Task goal:
Write out every row below as a numbered list, leaving out any blank lines.

★ ★ ★ ★

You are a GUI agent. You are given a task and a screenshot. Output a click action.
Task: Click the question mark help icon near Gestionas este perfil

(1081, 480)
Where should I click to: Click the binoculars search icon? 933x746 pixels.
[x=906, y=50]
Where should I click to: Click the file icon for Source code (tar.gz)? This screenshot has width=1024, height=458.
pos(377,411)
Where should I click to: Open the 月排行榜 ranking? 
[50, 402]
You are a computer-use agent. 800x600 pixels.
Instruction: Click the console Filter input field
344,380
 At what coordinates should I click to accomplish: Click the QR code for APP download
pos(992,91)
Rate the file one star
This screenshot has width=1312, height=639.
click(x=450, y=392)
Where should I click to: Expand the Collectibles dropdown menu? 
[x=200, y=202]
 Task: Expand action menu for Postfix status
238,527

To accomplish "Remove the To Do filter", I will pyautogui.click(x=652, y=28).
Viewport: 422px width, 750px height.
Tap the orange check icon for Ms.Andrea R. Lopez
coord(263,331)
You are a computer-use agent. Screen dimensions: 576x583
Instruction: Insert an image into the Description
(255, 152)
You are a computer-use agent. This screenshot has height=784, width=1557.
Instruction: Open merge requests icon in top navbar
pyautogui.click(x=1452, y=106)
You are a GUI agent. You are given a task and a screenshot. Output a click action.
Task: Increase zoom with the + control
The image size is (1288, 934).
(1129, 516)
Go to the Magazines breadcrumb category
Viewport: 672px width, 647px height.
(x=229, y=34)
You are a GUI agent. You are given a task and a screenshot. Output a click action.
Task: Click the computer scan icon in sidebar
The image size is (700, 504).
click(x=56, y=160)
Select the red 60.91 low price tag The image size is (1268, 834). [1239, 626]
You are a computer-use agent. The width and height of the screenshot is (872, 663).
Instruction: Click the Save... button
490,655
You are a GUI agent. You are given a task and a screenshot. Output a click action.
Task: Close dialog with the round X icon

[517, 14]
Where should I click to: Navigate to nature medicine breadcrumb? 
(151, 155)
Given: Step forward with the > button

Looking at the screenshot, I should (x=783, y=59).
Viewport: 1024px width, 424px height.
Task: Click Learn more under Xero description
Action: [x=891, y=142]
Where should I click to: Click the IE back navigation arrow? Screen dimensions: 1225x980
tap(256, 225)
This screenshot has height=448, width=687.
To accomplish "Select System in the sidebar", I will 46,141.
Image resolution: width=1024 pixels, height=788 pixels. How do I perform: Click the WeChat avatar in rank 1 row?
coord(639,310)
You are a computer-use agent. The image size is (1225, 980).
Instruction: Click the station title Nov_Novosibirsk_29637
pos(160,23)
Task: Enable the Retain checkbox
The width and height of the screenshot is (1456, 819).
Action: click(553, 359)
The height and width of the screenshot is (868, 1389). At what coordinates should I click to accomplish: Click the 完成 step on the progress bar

★ ★ ★ ★

Exercise solution:
1. You are a GUI agent. You are given a task and a screenshot. Output a click action.
2. Task: Click the question mark help icon near Gestionas este perfil
3. (1081, 480)
4. Where should I click to: Click the binoculars search icon? 933x746 pixels.
5. [x=906, y=50]
6. Where should I click to: Click the file icon for Source code (tar.gz)? This screenshot has width=1024, height=458.
7. pos(377,411)
8. Where should I click to: Open the 月排行榜 ranking? 
9. [50, 402]
10. You are a computer-use agent. 800x600 pixels.
11. Instruction: Click the console Filter input field
12. 344,380
13.  At what coordinates should I click to accomplish: Click the QR code for APP download
14. pos(992,91)
15. Rate the file one star
16. This screenshot has width=1312, height=639.
17. click(x=450, y=392)
18. Where should I click to: Expand the Collectibles dropdown menu? 
19. [x=200, y=202]
20.  Task: Expand action menu for Postfix status
21. 238,527
22. To accomplish "Remove the To Do filter", I will pyautogui.click(x=652, y=28).
23. Viewport: 422px width, 750px height.
24. Tap the orange check icon for Ms.Andrea R. Lopez
25. coord(263,331)
26. You are a computer-use agent. Screen dimensions: 576x583
27. Instruction: Insert an image into the Description
28. (255, 152)
29. You are a computer-use agent. This screenshot has height=784, width=1557.
30. Instruction: Open merge requests icon in top navbar
31. pyautogui.click(x=1452, y=106)
32. You are a GUI agent. You are given a task and a screenshot. Output a click action.
33. Task: Increase zoom with the + control
34. The image size is (1288, 934).
35. (1129, 516)
36. Go to the Magazines breadcrumb category
37. Viewport: 672px width, 647px height.
38. (x=229, y=34)
39. You are a GUI agent. You are given a task and a screenshot. Output a click action.
40. Task: Click the computer scan icon in sidebar
41. The image size is (700, 504).
42. click(x=56, y=160)
43. Select the red 60.91 low price tag The image size is (1268, 834). [1239, 626]
44. You are a computer-use agent. The width and height of the screenshot is (872, 663).
45. Instruction: Click the Save... button
46. 490,655
47. You are a GUI agent. You are given a task and a screenshot. Output a click action.
48. Task: Close dialog with the round X icon
49. [517, 14]
50. Where should I click to: Navigate to nature medicine breadcrumb? 
51. (151, 155)
52. Given: Step forward with the > button
53. Looking at the screenshot, I should (x=783, y=59).
54. Viewport: 1024px width, 424px height.
55. Task: Click Learn more under Xero description
56. Action: [x=891, y=142]
57. Where should I click to: Click the IE back navigation arrow? Screen dimensions: 1225x980
58. tap(256, 225)
59. This screenshot has height=448, width=687.
60. To accomplish "Select System in the sidebar", I will 46,141.
61. Image resolution: width=1024 pixels, height=788 pixels. How do I perform: Click the WeChat avatar in rank 1 row?
62. coord(639,310)
63. You are a computer-use agent. The image size is (1225, 980).
64. Instruction: Click the station title Nov_Novosibirsk_29637
65. pos(160,23)
66. Task: Enable the Retain checkbox
67. The width and height of the screenshot is (1456, 819).
68. Action: click(553, 359)
69. The height and width of the screenshot is (868, 1389). At what coordinates should I click to accomplish: Click the 完成 step on the progress bar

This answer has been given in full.